Project Description

In this project you will investigate the exponential distribution in R and compare it with the Central Limit Theorem. The exponential distribution can be simulated in R with rexp(n, lambda) where lambda is the rate parameter. The mean of exponential distribution is 1/lambda and the standard deviation is also 1/lambda. Set lambda = 0.2 for all of the simulations. You will investigate the distribution of averages of 40 exponentials. Note that you will need to do a thousand simulations.

Setting the parameter

n <- 40
lambda <- 0.2
simulation <- 1000

Calculation of theoretical values

mean_t = 1/lambda
sd_t = ((1/lambda) * (1/sqrt(n)))
var_t = sd_t^2

Calculation of actual values

data <- matrix(rexp(n*simulation, lambda), simulation)
row_means <- apply(data,1,mean)
mean_act <- mean(row_means)
sd_act <- sd(row_means)
var_act <- var(row_means)

Question

1. Show where the distribution is centered at and compare it to the theoretical center of the distribution.

The actual distribution is centered at 5.0450596 while the theoretical distribution is centered at 5

2. Show how variable the sample is (via variance) and compare it to the theoretical variance of the distribution.

Variable Theoretical Value Actual Value
Mean 5.0450596 5
Standard Deviation 0.80881 0.7905694
Variance 0.6541736 0.625

3. Show that the distribution is approximately normal.
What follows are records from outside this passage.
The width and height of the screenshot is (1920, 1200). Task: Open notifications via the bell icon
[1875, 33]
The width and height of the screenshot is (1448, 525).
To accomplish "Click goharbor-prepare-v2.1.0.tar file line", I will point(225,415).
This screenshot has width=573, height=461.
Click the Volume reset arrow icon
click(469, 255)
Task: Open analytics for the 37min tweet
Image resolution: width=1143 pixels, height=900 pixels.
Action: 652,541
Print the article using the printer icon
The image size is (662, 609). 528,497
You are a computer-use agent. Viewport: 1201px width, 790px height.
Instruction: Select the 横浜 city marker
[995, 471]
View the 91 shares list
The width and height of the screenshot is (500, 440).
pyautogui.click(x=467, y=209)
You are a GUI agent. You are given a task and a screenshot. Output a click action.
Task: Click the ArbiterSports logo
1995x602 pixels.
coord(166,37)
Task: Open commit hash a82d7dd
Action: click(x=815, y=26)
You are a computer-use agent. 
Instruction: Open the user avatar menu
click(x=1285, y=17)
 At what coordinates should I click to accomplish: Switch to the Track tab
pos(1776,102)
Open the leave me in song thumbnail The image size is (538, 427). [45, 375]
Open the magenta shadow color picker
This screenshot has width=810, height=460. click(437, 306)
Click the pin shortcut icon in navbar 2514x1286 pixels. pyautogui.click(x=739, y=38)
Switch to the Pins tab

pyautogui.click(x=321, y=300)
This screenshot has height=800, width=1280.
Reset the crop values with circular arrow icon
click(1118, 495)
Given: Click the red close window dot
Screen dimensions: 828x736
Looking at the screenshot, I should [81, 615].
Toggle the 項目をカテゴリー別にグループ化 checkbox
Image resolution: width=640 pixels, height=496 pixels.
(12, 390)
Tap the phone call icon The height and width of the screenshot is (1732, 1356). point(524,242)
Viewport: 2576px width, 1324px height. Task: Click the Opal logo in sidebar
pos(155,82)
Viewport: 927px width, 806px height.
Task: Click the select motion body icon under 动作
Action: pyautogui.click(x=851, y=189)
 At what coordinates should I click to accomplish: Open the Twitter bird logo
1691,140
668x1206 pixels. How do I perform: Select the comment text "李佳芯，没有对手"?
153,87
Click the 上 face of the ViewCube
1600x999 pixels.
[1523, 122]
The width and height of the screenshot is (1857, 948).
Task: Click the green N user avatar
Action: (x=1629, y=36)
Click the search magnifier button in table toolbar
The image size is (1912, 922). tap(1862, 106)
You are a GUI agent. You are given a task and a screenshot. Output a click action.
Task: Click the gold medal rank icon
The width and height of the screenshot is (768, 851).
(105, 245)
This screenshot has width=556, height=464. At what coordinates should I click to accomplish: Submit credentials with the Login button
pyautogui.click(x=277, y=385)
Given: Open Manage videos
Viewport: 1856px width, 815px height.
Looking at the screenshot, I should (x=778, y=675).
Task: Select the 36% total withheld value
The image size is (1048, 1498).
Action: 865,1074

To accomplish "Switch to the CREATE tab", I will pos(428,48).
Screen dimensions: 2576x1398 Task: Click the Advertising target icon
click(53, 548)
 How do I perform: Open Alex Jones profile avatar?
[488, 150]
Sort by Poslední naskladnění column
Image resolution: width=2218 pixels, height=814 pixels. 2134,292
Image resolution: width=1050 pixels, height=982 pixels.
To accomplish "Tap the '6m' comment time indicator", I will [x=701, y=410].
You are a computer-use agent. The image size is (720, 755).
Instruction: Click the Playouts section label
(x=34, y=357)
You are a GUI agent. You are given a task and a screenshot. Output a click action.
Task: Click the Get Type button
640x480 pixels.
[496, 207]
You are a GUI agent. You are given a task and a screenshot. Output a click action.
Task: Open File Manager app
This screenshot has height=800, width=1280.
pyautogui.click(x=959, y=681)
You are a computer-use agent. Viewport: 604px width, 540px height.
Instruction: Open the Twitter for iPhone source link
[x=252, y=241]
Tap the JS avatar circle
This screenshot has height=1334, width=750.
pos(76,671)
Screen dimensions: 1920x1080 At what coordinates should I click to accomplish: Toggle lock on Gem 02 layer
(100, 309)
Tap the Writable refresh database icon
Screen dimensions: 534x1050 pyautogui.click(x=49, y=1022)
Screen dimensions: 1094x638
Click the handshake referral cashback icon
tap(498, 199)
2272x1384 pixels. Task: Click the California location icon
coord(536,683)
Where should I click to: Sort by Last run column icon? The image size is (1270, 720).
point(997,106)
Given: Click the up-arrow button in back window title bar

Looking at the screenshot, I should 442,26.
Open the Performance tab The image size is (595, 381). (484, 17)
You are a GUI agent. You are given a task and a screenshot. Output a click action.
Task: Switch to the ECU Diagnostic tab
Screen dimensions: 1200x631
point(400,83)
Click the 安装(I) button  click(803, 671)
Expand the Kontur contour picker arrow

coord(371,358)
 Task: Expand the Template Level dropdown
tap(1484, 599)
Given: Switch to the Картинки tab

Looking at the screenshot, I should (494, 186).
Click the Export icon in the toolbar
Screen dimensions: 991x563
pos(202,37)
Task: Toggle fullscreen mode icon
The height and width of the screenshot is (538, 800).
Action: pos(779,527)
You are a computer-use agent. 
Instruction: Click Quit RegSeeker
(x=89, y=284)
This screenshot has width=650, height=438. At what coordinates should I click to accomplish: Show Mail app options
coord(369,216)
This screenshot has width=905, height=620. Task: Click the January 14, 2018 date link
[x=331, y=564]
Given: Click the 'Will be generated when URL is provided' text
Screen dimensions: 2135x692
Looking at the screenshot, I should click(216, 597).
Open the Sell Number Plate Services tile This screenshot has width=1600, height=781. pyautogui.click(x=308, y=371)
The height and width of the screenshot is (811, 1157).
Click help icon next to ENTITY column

dfrow_means<-data.frame(row_means) 
pp<-ggplot(dfrow_means,aes(x=dfrow_means))
pp<-pp+geom_histogram(binwidth = lambda,fill="pink",color="black",aes(y = ..density..))
pp<-pp + labs(title="Density of 40 Numbers from Exponential Distribution", x="Mean of 40 Selections", y="Density")
pp<-pp + geom_vline(xintercept=mean_act,size=1.0, color="black") # actual mean line
pp<-pp + stat_function(fun=dnorm,args=list(mean=mean_act, sd=sd_act),color = "blue", size = 1.0)
pp<-pp + geom_vline(xintercept=mean_t,size=1.0,color="yellow",linetype = "longdash")
pp<-pp + stat_function(fun=dnorm,args=list(mean=mean_t, sd=sd_t),color = "green", size = 1.0)
pp
## Don't know how to automatically pick scale for object of type data.frame. Defaulting to continuous.

The plot shows that Central Limit Theory works by trying to shape the actual data to follow the normal curve.